> **Exercise requirements**
Print the rows starting at the line that contains "Task: Check the led9 output box" and ending at the line that contains "Action: (195, 558)", word for word. Leave the pictures out of your answer.

> **Data for processing**
------
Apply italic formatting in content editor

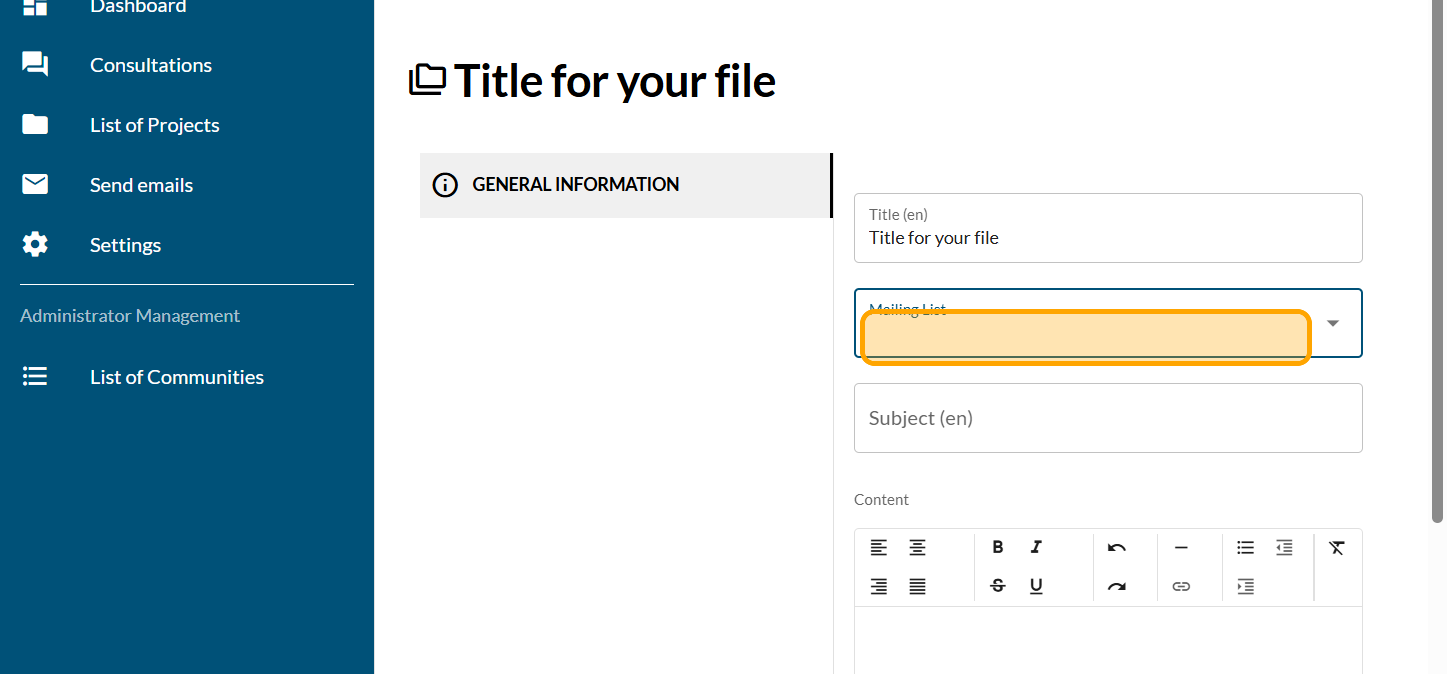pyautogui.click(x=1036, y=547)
------
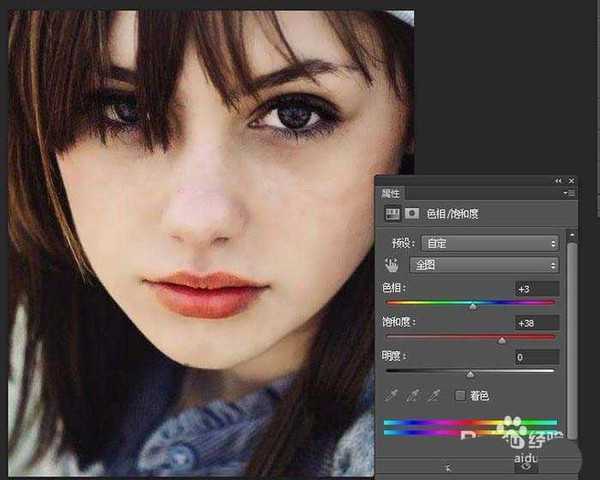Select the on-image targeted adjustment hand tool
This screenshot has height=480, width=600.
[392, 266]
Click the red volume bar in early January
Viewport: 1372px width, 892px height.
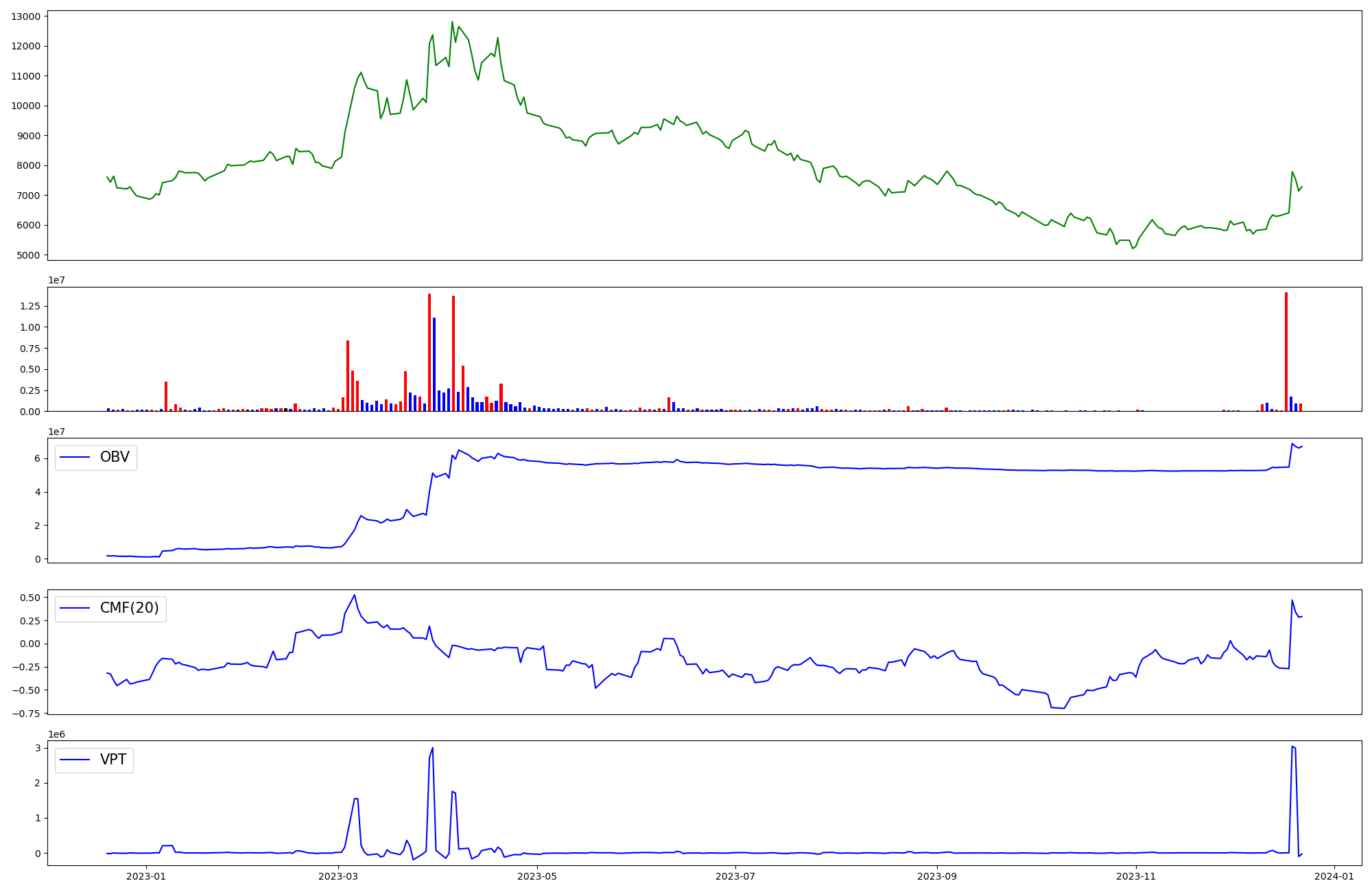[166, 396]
------
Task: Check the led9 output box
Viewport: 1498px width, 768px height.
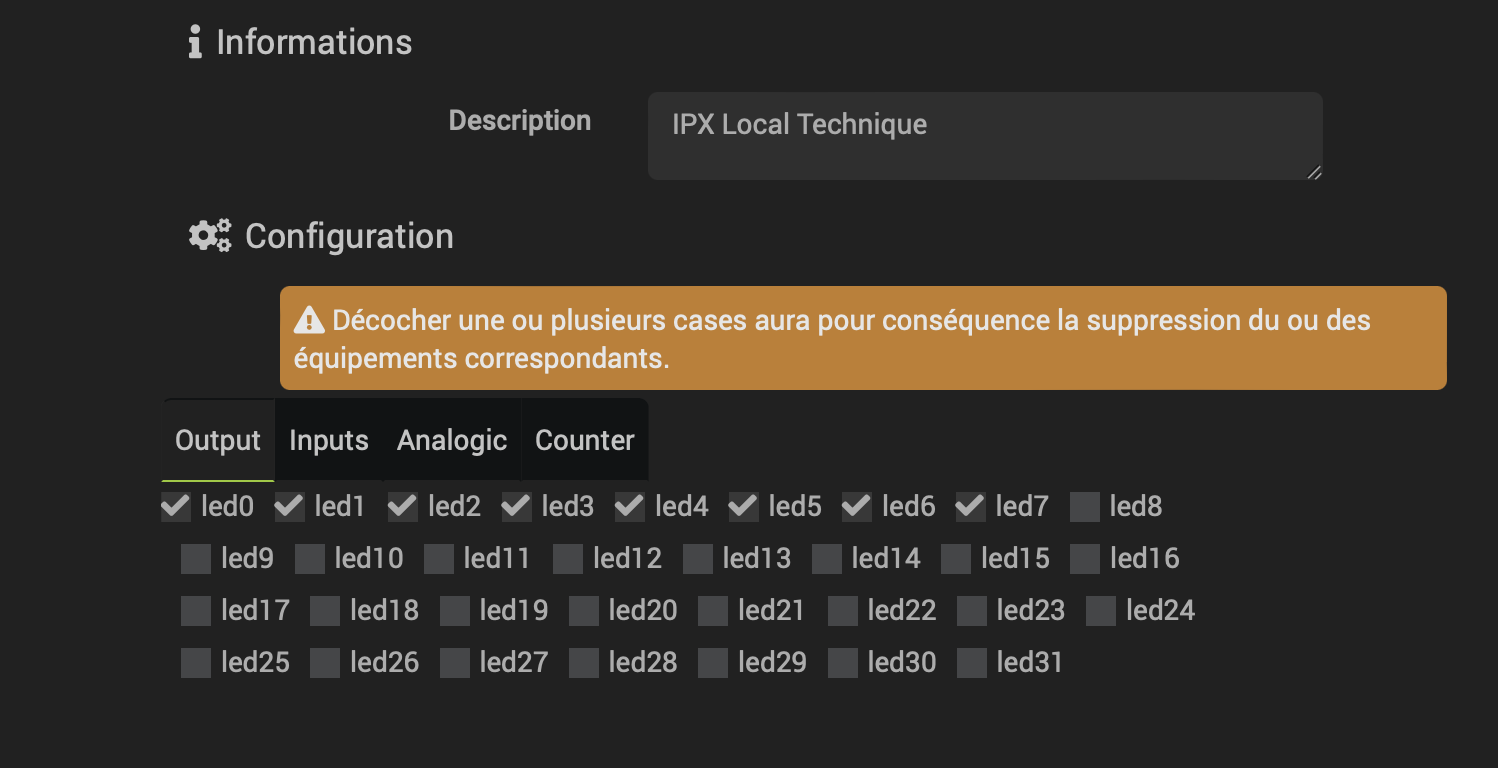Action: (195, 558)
------
> **Solution for this exercise**
Task: Check the led9 output box
Viewport: 1498px width, 768px height.
Action: (195, 558)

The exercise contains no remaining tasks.